On number 7 – if you have a sit, simply ask for that about 5 feet away so the dog has time to start sitting – I do this with Pow and he ends up at my feet, with his front paws on my feet, sitting, without having hit me.
#7: I try to describe this one because many people don’t want their dogs to jump on them. So they fuss and nag at their dogs, and their dogs learn that being up close and personal isn’t good. But when these same people want to put a leash on the dog, they can’t get the dog close enough. As long as the dog learns that not only is the goal to come to you, but also to come close enough to you to get a hold of without them being wary. The force/speed come is one way of solving this problem – self rewarding to some extent. Remember – my guy is a bit smaller than most of yours more than likely – having him with his front paws on me is a wonderful way of putting the leash on without leaning over 🙂
What I do for an official obedience recall is start quickly backing up as they approach (not so fast that I would fall over) ,with my hands out low with the treat but drawing it up close to the body in an arc getting higher and higher to about waist high until they are automatically sitting in front of me just barely touching. I don’t even say sit as it is automatic from body cues. I want them focused on come and that is just part of the recall. After you practice a couple times it can be very smooth.

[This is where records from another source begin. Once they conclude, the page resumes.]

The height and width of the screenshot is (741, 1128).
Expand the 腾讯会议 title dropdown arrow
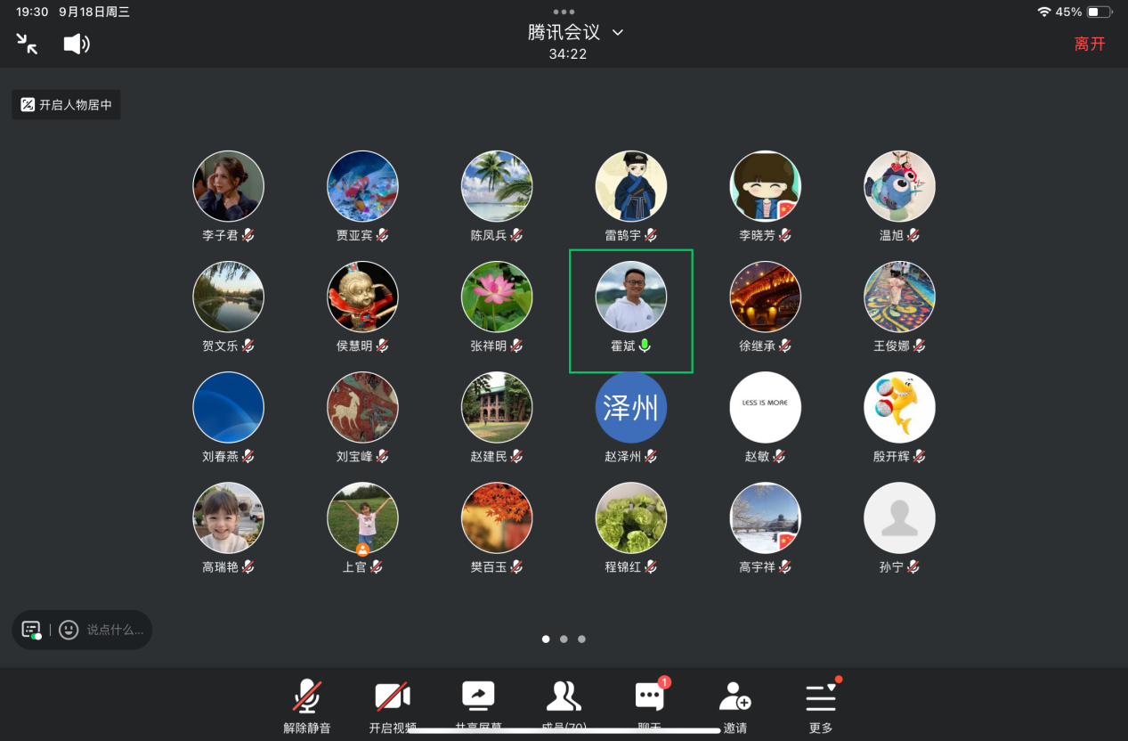coord(618,33)
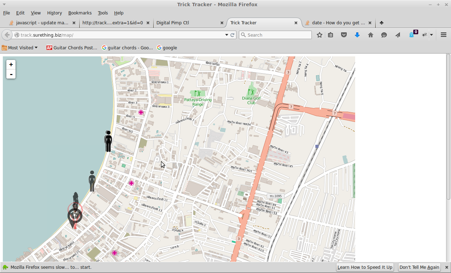The image size is (451, 273).
Task: Expand the dropdown arrow beside spider icon
Action: point(431,35)
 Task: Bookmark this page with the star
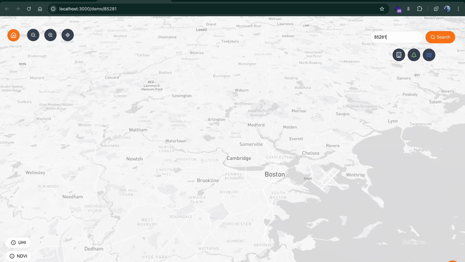click(x=382, y=9)
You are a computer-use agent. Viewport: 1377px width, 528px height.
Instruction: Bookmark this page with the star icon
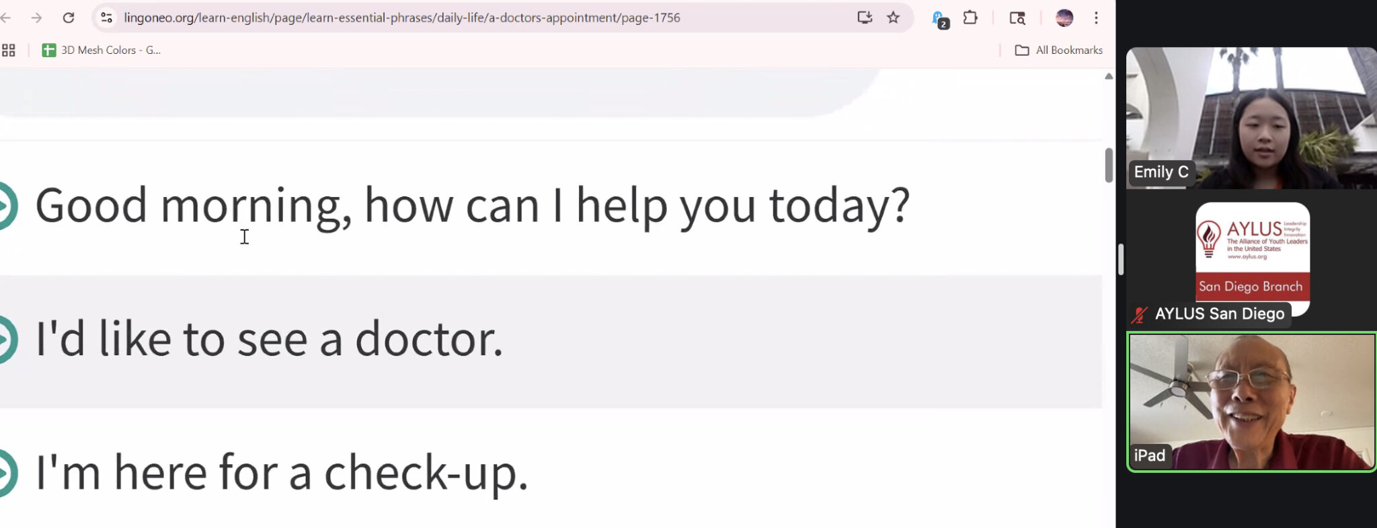pos(893,17)
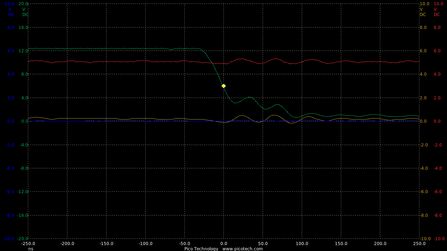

On the other hand the dogs learn that if I run into the house after calling while they are still coming, they are to run after me and they will find me at the fridge with the treat. It probably isn’t the greatest for training but it seems to work well. Combines running away with food reward. Needs to be done later on not in the very beginning. Some trainers think you can’t have time lapses but sometimes I think they have better memories than me. I guess they have learned from the beginning that if I say I have a cookie they may have to wait a minute for me to grab it but I do come through with it. Actually that may be a good thing to train-delayed gratification within doggy limits. Everyone has t see what works for them.
Perfect way of doing it. And as long as you have a word for impending cookie, and you are consistent enough to be trusted to remember that you owe them a cookie, delayed gratification is actually part of the training process.
What I did to get a lightning fast recall & a front sit with eye contact without touching me, was to have the treats in my mouth. I would spit the treat to the dog when they were sitting with good eye contact. This was for my previous dogs, for their obedience test. If they touched me, we’d lose points, so during training if they bumped me or weren’t straight, they wouldn’t get the treat.